The code below is the implementation with a couple design choices I made. 1) I chose to use a precomputed PE matrix controlled by the ‘max_seq_len’ parameter. This was an arbitrary number I knew was much bigger than any sequence length in my dataset. During a call, the module figures out the sequence length and takes only that many rows of the PE matrix. 2) I decided to concatenate sines and cosines instead of interleaving them since PE is followed by a fully connected layer which is agnostic to positions.

import torch
import torch.nn as nn
from typing import Callable, List, Optional, Tuple

class PositionEncoding(nn.Module):
    def __init__(self, max_seq_len: int, pe_dim: int, device: str = "cpu"):
        """
        Pre-computed for speed, figure out actual x_length during inference.

        max_seq_len: max number of words in a sequence
        pe_dim: position encoding dim which equals last dimension of input
        """
        super(PositionEncoding, self).__init__()
        self.max_seq_len = max_seq_len
        self.pe_dim = pe_dim

        assert pe_dim % 2 == 0

        d = int(pe_dim / 2)
        self.pe = torch.empty(max_seq_len, pe_dim, dtype=torch.float32, device=device)
        for k in range(max_seq_len):
            g = k / (10000 ** (2 * torch.arange(d) / pe_dim))
            self.pe[k, :d] = torch.sin(g)
            self.pe[k, d:] = torch.cos(g)

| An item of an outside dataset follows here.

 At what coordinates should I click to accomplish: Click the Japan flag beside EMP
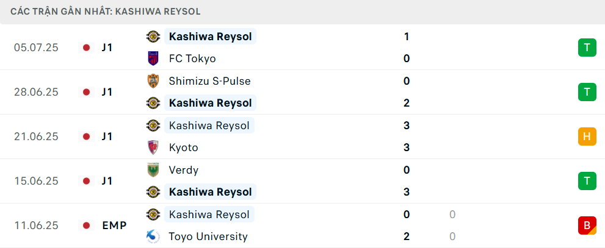pyautogui.click(x=87, y=225)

    def forward(self, x: torch.Tensor) -> torch.Tensor:
        """
        Expect `x` to be tensor of shape [T,F] or [B,T,F].
        """
        if x.dim() == 2:
            k_dim = 0
            i_dim = 1
        elif x.dim() == 3:
            k_dim = 1
            i_dim = 2

        assert x.shape[k_dim] <= self.max_seq_len
        assert x.shape[i_dim] == self.dim
        xk_dim = x.shape[k_dim]

        x = x + self.pe[:xk_dim, :]
        return x

2.5 Input layer

The final block is an input layer to encoder/decode that consists of a word embedding and positional encoding, see the code below. The embedding is a simple lookup table that transforms words represented as one-hot vectors into vectors of real values. The important part is that the embedding layer is trained. I have added an additional dropout for experimental purposes.

import torch
import torch.nn as nn
from typing import Callable, List, Optional, Tuple

class InputLayer(nn.Module):
    def __init__(
        self,
        input_dim: int,
        model_dim: int,
        max_seq_len: int,
        dropout_p: float = 0.2,
        device: str = "cpu",
    ):
        super(InputLayer, self).__init__()

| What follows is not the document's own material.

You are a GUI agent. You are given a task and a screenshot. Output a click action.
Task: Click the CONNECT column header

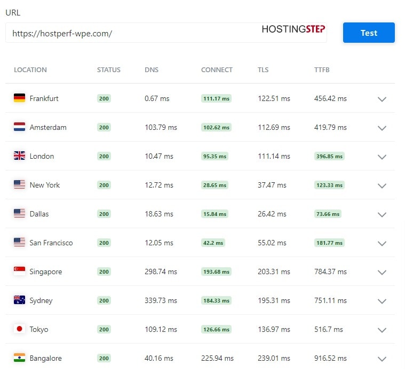[217, 70]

        self.dropout = nn.Dropout(dropout_p)
        self.embedding = nn.Embedding(input_dim, model_dim, device=device)
        self.position_encoding = PositionEncoding(max_seq_len, model_dim, device)

    def forward(self, x: torch.Tensor) -> torch.Tensor:
        x = self.embedding(x)
        x = self.position_encoding(x)
        x = self.dropout(x)
        return x

We have described all layers to build our transformer. The following post will discuss the assembly, demonstrate training and inference, and present results for the task of mapping words to part-of-speech tags in Czech.